━━━ EXTRACT TO READ ━━━
This does NOT use PUT COPY internally because PUT COPY is limited to files of 5GB or less, and we'll have many files over 5GB. The copy operation downloads data from the S3 preservation bucket and uploads it to the replication bucket.
As long as we're running in the same region as our S3 preservation bucket (USEast), the download should be fast and free. Running this code outside of USEast will be slow and expensive, since we'll have to pay for the bandwidth of BOTH download and upload.
func (*Replicator) DownloadFromPreservation ¶
func (replicator *Replicator) DownloadFromPreservation(file *bagman.File) (string, error)
Copies a file from the preservation bucket to a local file and returns the path to the local file.
func (*Replicator) GetCopyOptions ¶
Returns S3 options, including the md5 checksum and APTrust's custom metadata. These options must accompany the file copy.
func (*Replicator) HandleMessage ¶
func (replicator *Replicator) HandleMessage(message *nsq.Message) error
MessageHandler handles messages from the queue, putting each item into the replication channel.
func (*Replicator) ReplicatedFileExists ¶
func (replicator *Replicator) ReplicatedFileExists(fileUUID string) bool
func (*Replicator) SaveReplicationEvent ¶
func (replicator *Replicator) SaveReplicationEvent(file *bagman.File, url string) (*bagman.PremisEvent, error)
Saves the replication PremisEvent to Fluctus. Param url is the S3 URL we just saved that file to. That should be in Oregon.
━━━
EXERCISE DETAILS — Copy the Replicator documentation between "As long as we're" and "the local file.", inclusive, renaming "local file" to "temporary file" throughout. The data has nothing to do with the Replicator documentation.
━━━ SOURCE MATERIAL ━━━
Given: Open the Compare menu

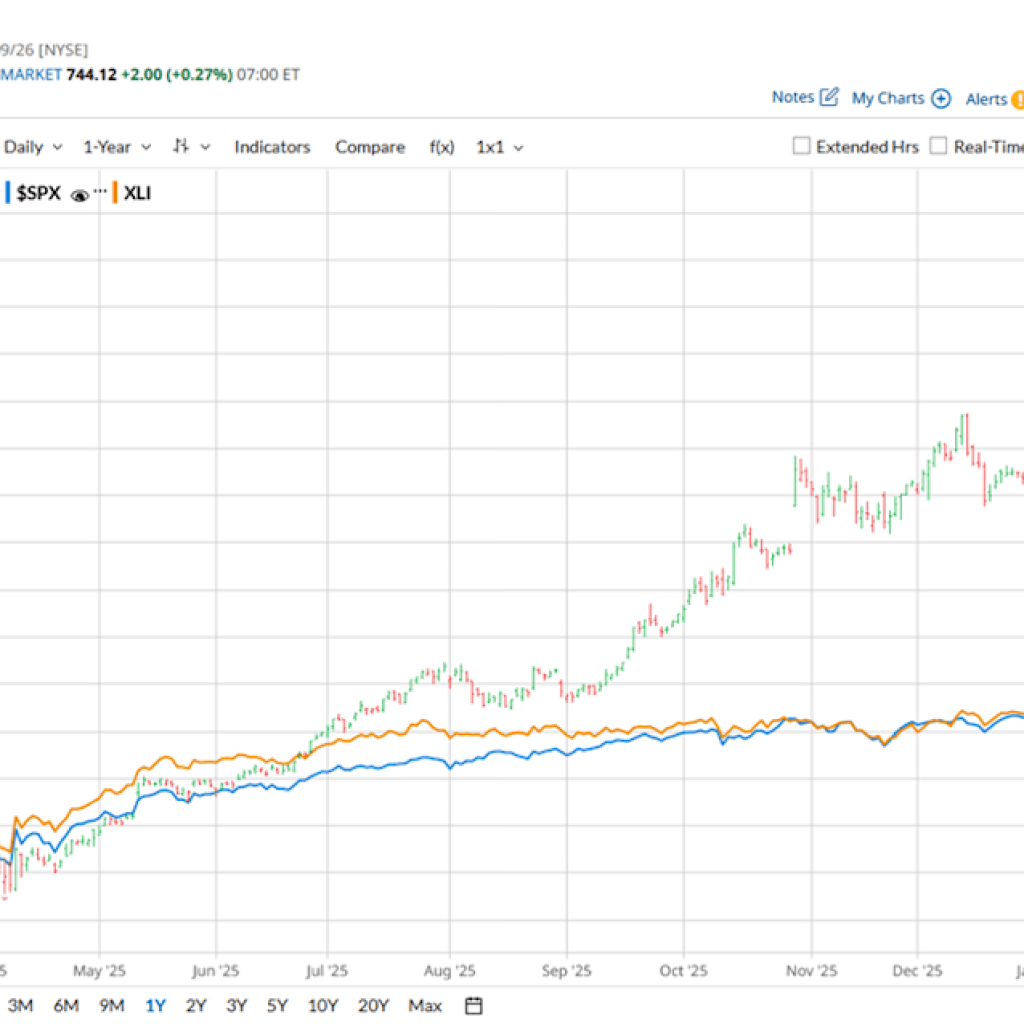Looking at the screenshot, I should [x=370, y=147].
━━━
THE SOLUTION —
As long as we're running in the same region as our S3 preservation bucket (USEast), the download should be fast and free. Running this code outside of USEast will be slow and expensive, since we'll have to pay for the bandwidth of BOTH download and upload.
func (*Replicator) DownloadFromPreservation ¶
func (replicator *Replicator) DownloadFromPreservation(file *bagman.File) (string, error)
Copies a file from the preservation bucket to a temporary file and returns the path to the temporary file.